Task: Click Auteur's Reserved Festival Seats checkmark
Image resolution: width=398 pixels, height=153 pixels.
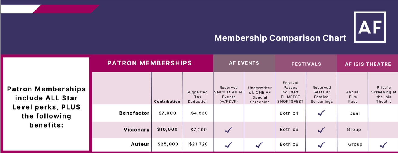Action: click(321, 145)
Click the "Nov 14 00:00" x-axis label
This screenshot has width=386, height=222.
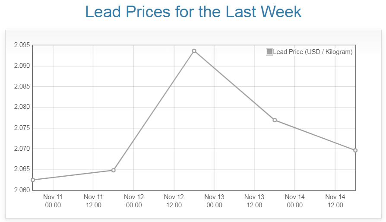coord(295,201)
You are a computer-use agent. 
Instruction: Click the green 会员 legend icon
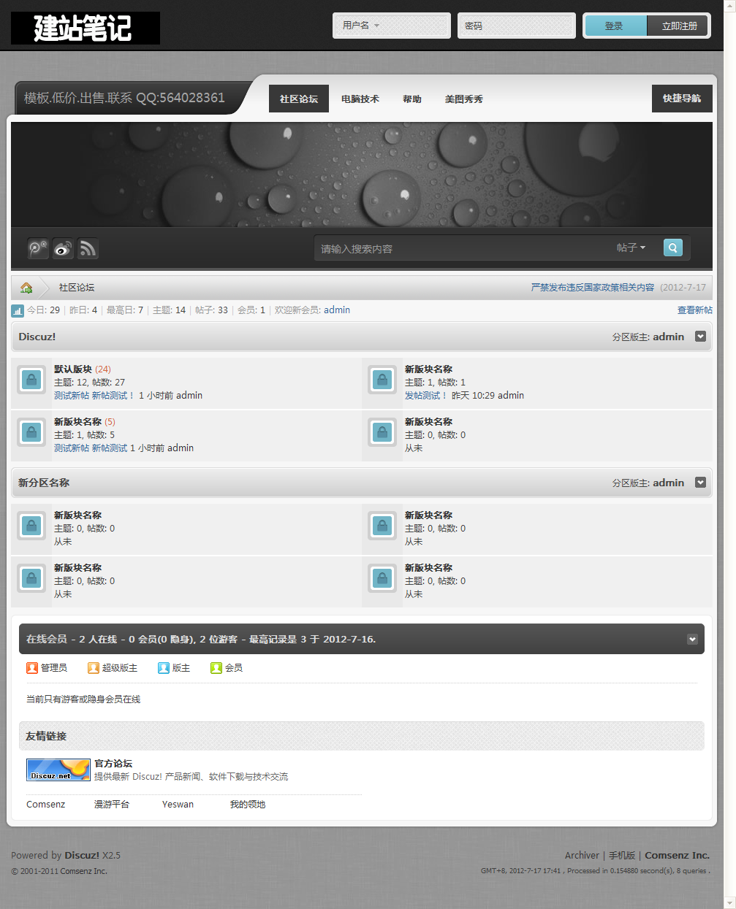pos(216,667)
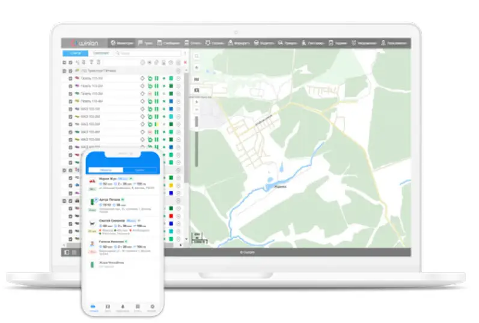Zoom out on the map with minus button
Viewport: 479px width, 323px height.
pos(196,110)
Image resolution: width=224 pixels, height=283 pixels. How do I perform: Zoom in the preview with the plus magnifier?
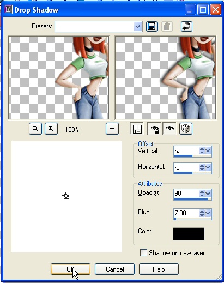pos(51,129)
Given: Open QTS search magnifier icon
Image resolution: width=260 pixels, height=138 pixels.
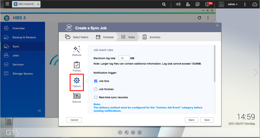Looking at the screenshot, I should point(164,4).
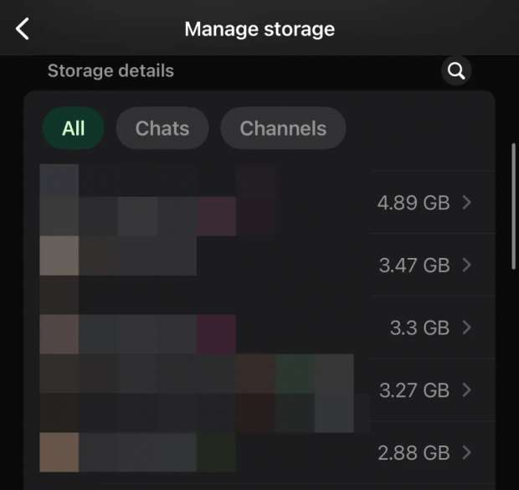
######
* [BRIEF]
Write out all of these lines again, swapping each "Image resolution" for "Screenshot size" and keeping everything else the same. Leave the pictures out.

* [WORKED SOLUTION]
Task: Click Auteur's Reserved Festival Seats checkmark
Screenshot size: width=398 pixels, height=153 pixels.
Action: click(321, 145)
Click the "Nov 14 00:00" x-axis label
This screenshot has width=386, height=222.
coord(295,201)
You are a computer-use agent. 
Instruction: Click the green 会员 legend icon
pos(216,667)
Zoom out on the map with minus button
Viewport: 479px width, 323px height.
pos(196,110)
Screenshot size: width=224 pixels, height=283 pixels. How do I perform: Zoom in the preview with the plus magnifier?
pos(51,129)
Given: Open QTS search magnifier icon
Screenshot size: width=260 pixels, height=138 pixels.
Looking at the screenshot, I should point(164,4).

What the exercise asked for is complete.